Directions for this task: Return exactly the run of lines that begins at the line containing "Screen dimensions: 1600x740" and ends at the last line of the material below; pictures stay out.

Data to process:

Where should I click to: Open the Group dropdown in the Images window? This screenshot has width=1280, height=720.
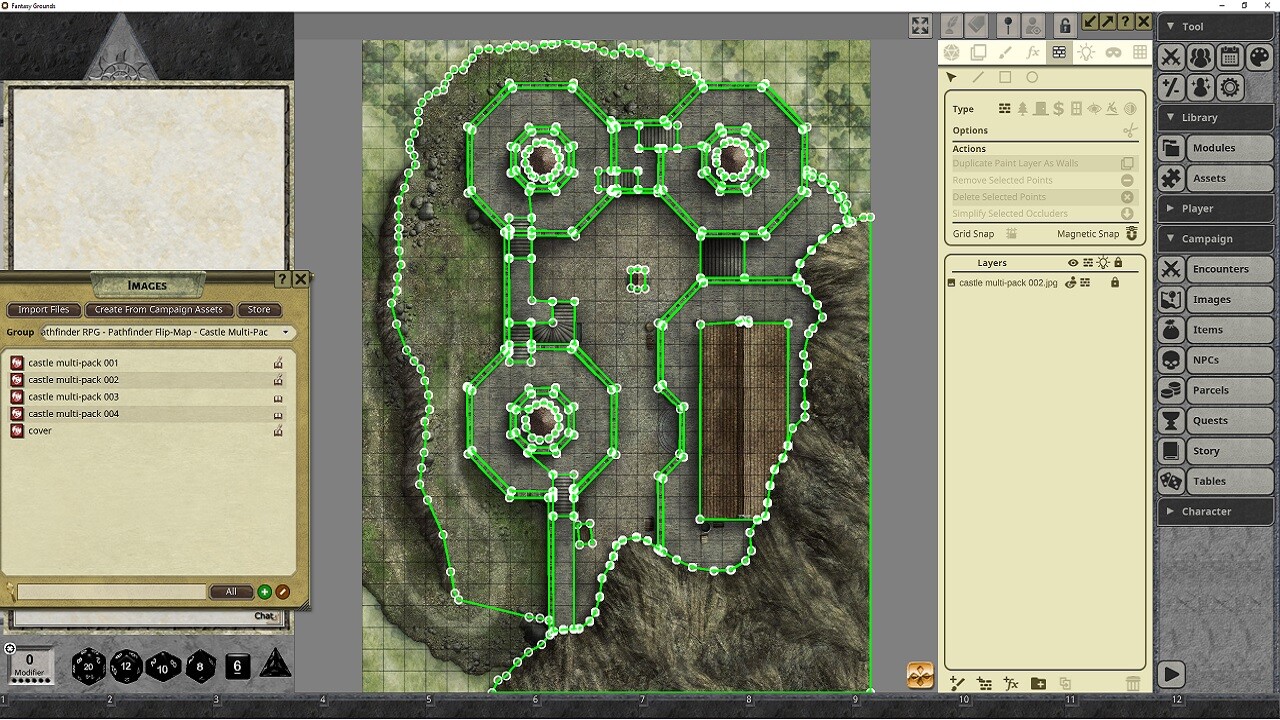(287, 332)
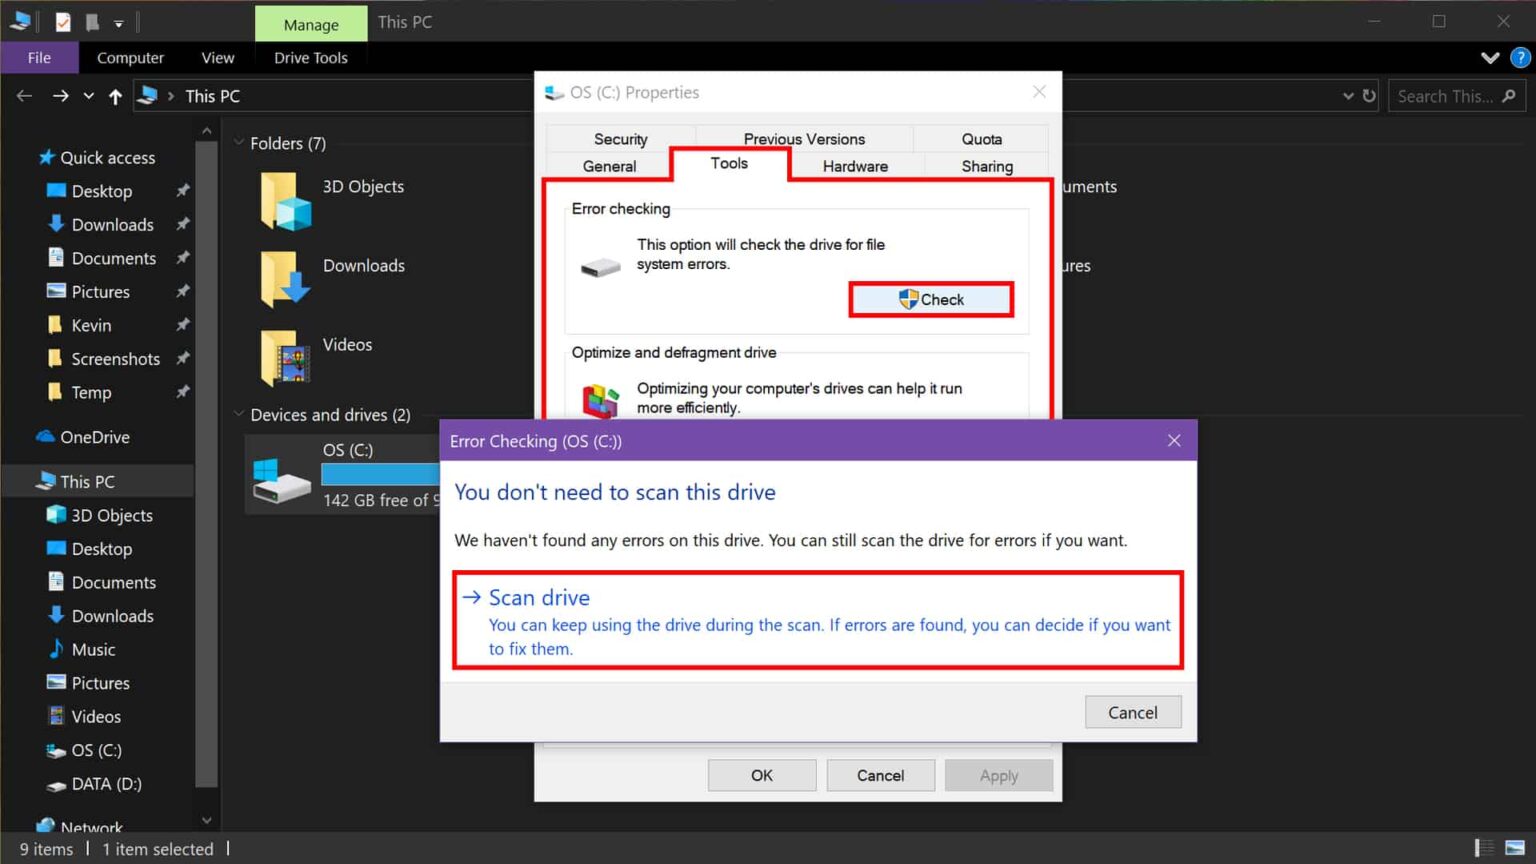This screenshot has width=1536, height=864.
Task: Collapse the Devices and drives section
Action: tap(239, 414)
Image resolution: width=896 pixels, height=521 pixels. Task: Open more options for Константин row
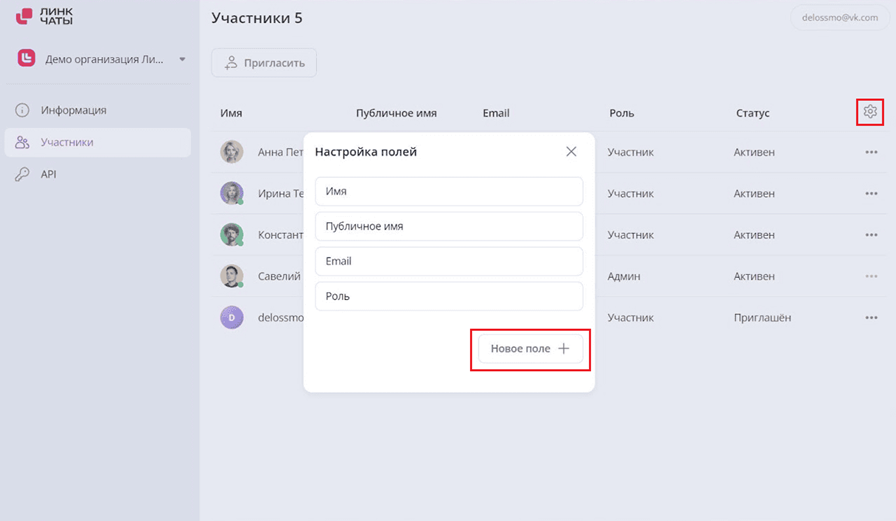(x=871, y=235)
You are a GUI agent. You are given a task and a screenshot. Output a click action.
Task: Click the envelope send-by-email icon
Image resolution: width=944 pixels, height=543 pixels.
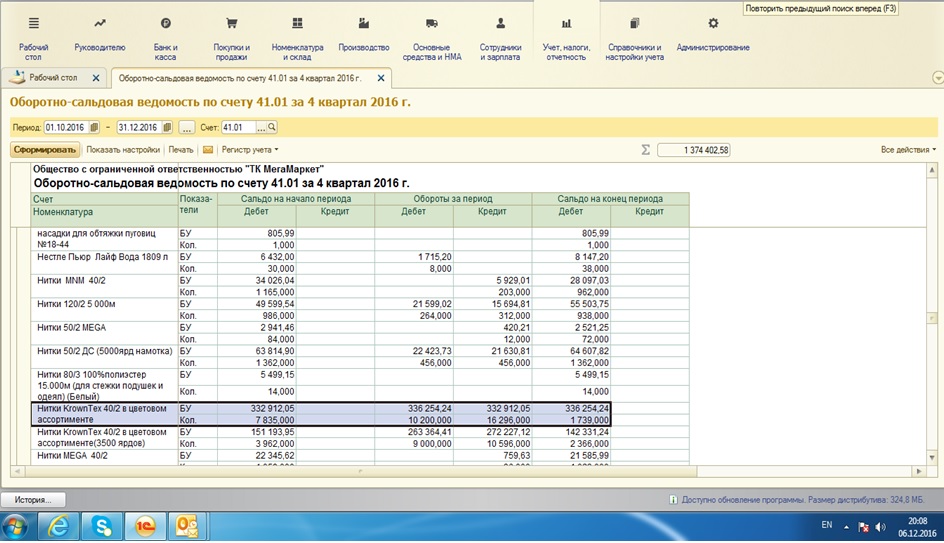[208, 150]

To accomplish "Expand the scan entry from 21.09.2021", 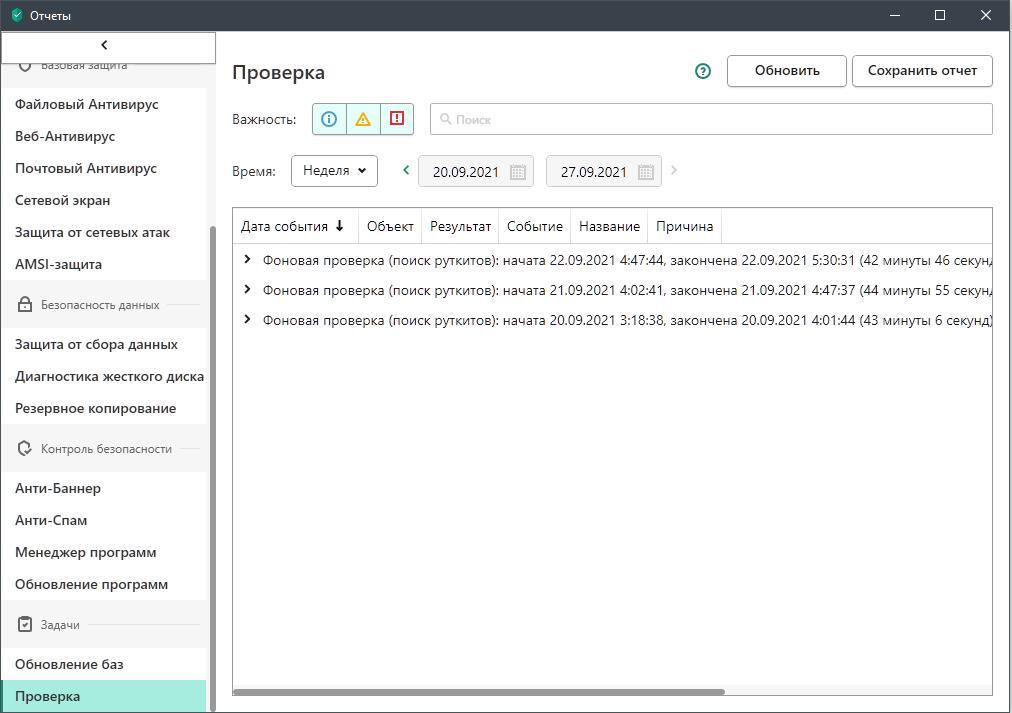I will point(248,290).
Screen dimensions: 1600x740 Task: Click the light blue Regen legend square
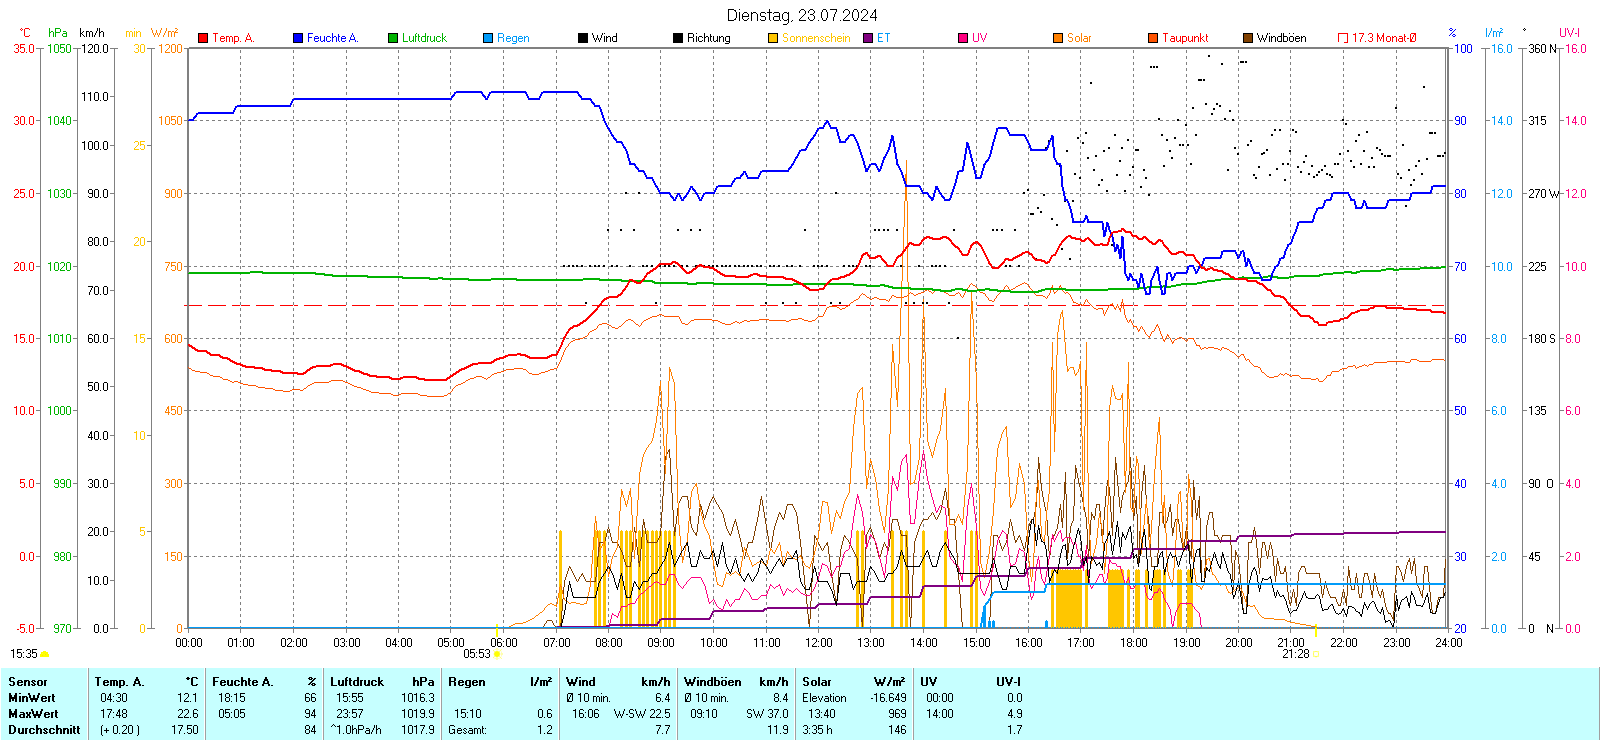click(x=488, y=38)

Exercise result:
Screen dimensions: 1600x740 Task: Click the light blue Regen legend square
click(x=488, y=38)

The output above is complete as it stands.